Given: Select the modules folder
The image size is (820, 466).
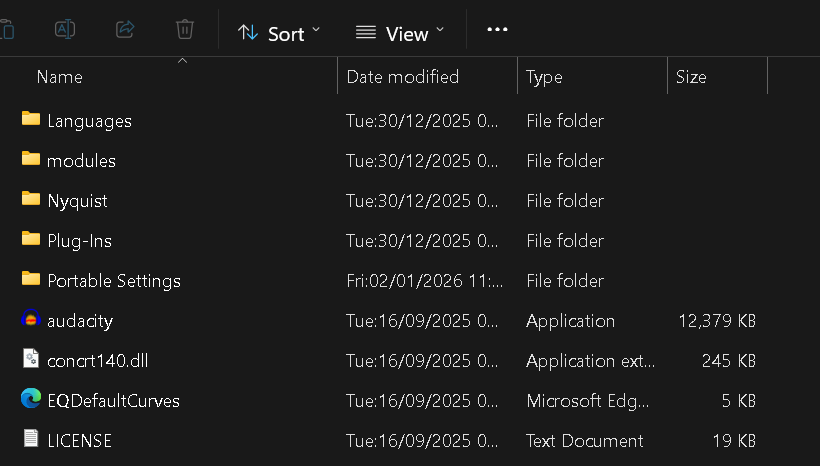Looking at the screenshot, I should pos(81,161).

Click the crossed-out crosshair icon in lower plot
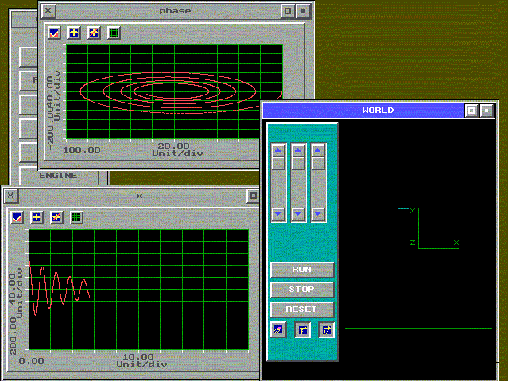tap(57, 218)
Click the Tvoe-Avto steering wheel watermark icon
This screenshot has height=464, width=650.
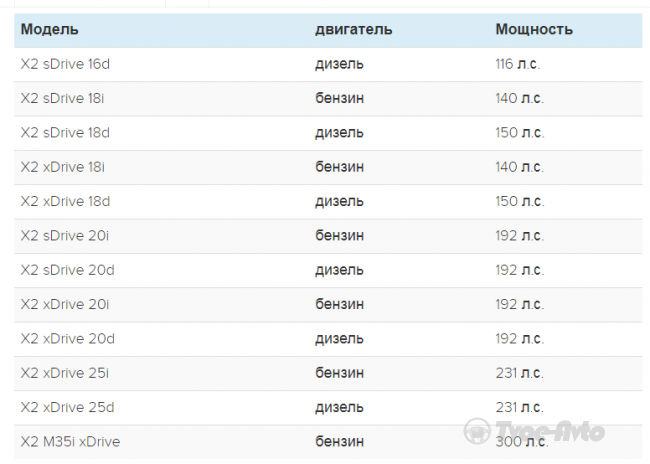pos(477,431)
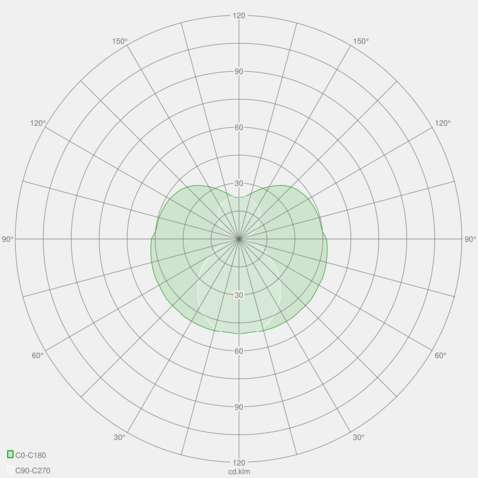Viewport: 478px width, 478px height.
Task: Select the 90° angle label on left edge
Action: [8, 239]
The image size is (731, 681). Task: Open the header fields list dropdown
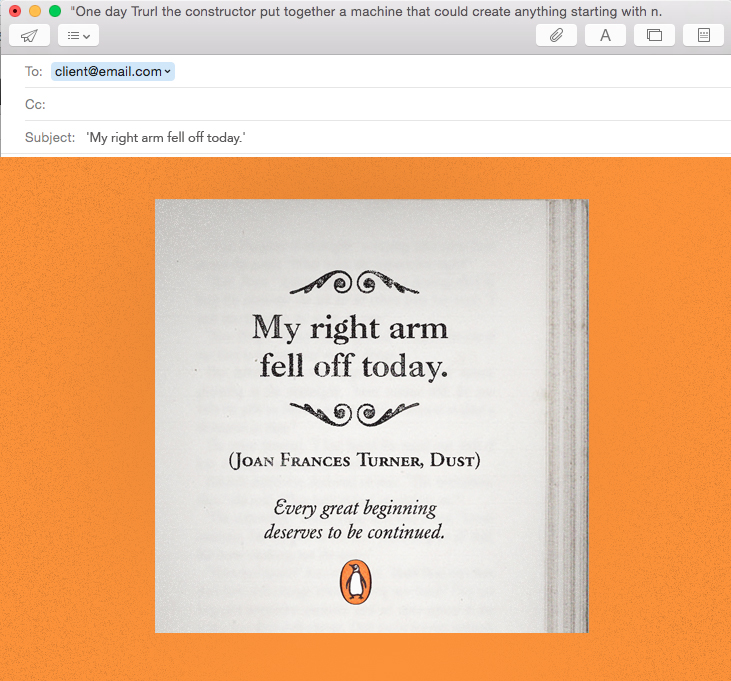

********************

YOUR ASSIGNMENT: Where pictures appear in the records, leave them out; output everything else exactly.

RESULT FOR THIS EXERCISE:
Given: Select the modules folder
The image size is (820, 466).
Looking at the screenshot, I should pos(81,161).

Click the crossed-out crosshair icon in lower plot
tap(57, 218)
Click the Tvoe-Avto steering wheel watermark icon
This screenshot has height=464, width=650.
pos(477,431)
Viewport: 478px width, 478px height.
Task: Select the 90° angle label on left edge
Action: [8, 239]
The image size is (731, 681). Task: Open the header fields list dropdown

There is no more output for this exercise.